Text section:
Starting point is 00:23:53 Ordinarily, Burford doesn't reveal much information about the cases in which it invest, but this is so public and so material to your results that you guys have discussed this quite a bit. So I'm hoping, can we just do a one minute overview? What is the YPF case? What's the brief history of it? Where do we stand now? And what's next? So YPF is a publicly traded energy company that's owned by the Argentine government.
Starting point is 00:24:22 It was privatized a number of years ago. Argentina then re-nationalized it. And as it renationalized it, it breached its promises to shareholders to tender for their stock in YPF. As a result of that, large holders in the stock suffered financial distress because the share price collapsed. In particular, our clients, the Peterson clients, went bankrupt, and we were appointed by the Spanish bankruptcy court to try to get relief for their creditors. In doing so, we brought a case on behalf of those creditors in federal court in New York. That case has gone all the way through the trial process. And ultimately,
Starting point is 00:25:03 produced a final judgment that is now on appeal, that final judgment in the trial court was for a little bit over $16 billion. And the reason that number is so high is simply because YPF was worth a lot. And there is a formula for calculating that tender offer price that Argentina simply didn't pay. So all the court did ultimately was fined that both Argentina was liable, and the court used the formula to calculate the tender offer price. And you guys have been working on this case for eight or nine years now. So you mentioned Argentina has found liable for about $16 billion in damages. Of that amount, Burford is owed a bit more than $6 billion, which is more than double the company's
Starting point is 00:25:46 market cap. So the market is obviously skeptical about your ability to actually collect cash from Argentina. So I know you probably don't want to say too much here, but is there anything you could share that might give us some insight into your ability to enforce that judgment against Argentina? Well, I think it's not so much a question of enforcing the judgment, but we do a lot of judgment enforcement around the world. And one of the characteristics of enforcing judgments is that that is a process that inherently discounts the face value of those judgments.

[Stored data]
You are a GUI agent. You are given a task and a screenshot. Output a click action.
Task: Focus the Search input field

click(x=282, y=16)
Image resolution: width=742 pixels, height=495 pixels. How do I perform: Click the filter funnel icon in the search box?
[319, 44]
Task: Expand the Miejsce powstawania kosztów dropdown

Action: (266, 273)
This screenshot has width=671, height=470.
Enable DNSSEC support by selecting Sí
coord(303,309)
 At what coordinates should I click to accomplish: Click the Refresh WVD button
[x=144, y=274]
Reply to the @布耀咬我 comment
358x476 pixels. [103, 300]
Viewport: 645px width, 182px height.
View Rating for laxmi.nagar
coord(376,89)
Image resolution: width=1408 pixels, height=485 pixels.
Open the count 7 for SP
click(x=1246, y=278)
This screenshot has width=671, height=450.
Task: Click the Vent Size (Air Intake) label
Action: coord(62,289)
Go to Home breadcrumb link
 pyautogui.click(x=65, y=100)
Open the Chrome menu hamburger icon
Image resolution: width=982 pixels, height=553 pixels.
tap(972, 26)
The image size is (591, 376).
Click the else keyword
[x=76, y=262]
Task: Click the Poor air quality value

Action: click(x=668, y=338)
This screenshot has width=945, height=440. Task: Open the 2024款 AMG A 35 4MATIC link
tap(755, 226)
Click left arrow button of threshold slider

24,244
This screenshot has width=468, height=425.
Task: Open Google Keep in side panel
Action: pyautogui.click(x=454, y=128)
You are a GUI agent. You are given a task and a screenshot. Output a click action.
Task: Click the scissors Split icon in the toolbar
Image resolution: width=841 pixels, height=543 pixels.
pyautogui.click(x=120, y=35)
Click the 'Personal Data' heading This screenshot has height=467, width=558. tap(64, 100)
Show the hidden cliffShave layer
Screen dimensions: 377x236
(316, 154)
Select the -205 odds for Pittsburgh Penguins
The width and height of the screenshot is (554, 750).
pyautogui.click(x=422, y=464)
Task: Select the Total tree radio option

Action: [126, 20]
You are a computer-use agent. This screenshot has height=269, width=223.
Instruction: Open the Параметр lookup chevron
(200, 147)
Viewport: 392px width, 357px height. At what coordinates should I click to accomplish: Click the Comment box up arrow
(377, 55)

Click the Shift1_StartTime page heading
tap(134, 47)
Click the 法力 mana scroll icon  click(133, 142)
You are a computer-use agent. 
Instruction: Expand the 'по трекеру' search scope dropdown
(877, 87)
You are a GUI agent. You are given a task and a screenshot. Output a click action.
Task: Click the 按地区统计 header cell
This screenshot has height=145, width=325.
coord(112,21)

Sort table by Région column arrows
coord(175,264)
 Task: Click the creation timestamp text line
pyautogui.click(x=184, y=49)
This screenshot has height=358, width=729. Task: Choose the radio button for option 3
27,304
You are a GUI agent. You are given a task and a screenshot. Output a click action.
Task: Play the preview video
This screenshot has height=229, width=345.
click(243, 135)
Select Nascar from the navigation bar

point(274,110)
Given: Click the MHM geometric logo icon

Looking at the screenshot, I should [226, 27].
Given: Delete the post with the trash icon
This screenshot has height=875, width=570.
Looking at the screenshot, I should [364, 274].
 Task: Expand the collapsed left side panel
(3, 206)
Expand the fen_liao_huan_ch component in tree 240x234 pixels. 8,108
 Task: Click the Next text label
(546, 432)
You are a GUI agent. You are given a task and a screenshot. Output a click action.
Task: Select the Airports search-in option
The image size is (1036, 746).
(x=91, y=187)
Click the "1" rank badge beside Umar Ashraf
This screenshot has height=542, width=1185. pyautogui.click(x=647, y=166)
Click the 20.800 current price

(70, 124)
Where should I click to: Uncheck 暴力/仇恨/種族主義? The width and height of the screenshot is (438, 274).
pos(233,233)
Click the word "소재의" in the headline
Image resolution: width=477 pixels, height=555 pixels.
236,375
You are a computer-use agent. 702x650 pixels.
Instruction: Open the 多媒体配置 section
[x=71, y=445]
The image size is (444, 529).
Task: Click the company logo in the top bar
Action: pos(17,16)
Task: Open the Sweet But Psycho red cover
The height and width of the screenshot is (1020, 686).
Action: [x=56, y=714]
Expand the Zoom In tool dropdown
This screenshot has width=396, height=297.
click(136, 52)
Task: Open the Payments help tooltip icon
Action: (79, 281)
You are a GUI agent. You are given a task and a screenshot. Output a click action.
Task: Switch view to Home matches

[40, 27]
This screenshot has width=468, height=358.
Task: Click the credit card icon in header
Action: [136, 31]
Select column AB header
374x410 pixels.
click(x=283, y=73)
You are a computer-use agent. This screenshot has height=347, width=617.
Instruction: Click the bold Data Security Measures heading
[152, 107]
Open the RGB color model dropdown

Work order 1: From the transcript on the YPF case, extract the passage from "Starting point is 00:23:53" to "the Argentine government.".
Work order 2:
Answer these questions using the transcript on the YPF case:
(a) Which court appointed Burford to try to get relief for the creditors of the Peterson clients?
(b) What was the amount of the final judgment in the trial court?
(c) How much of the damages is Burford owed?
Work order 3: Render this sentence from the transcript on the YPF case in Spanish: "In doing so, we brought a case on behalf of those creditors in federal court in New York."

Task output 1:
Starting point is 00:23:53 Ordinarily, Burford doesn't reveal much information about the cases in which it invest, but this is so public and so material to your results that you guys have discussed this quite a bit. So I'm hoping, can we just do a one minute overview? What is the YPF case? What's the brief history of it? Where do we stand now? And what's next? So YPF is a publicly traded energy company that's owned by the Argentine government.

Task output 2:
(a) The Spanish bankruptcy court.
(b) A little bit over $16 billion.
(c) A bit more than $6 billion.

Task output 3: Al hacerlo, presentamos una demanda en nombre de esos acreedores ante un tribunal federal en Nueva York.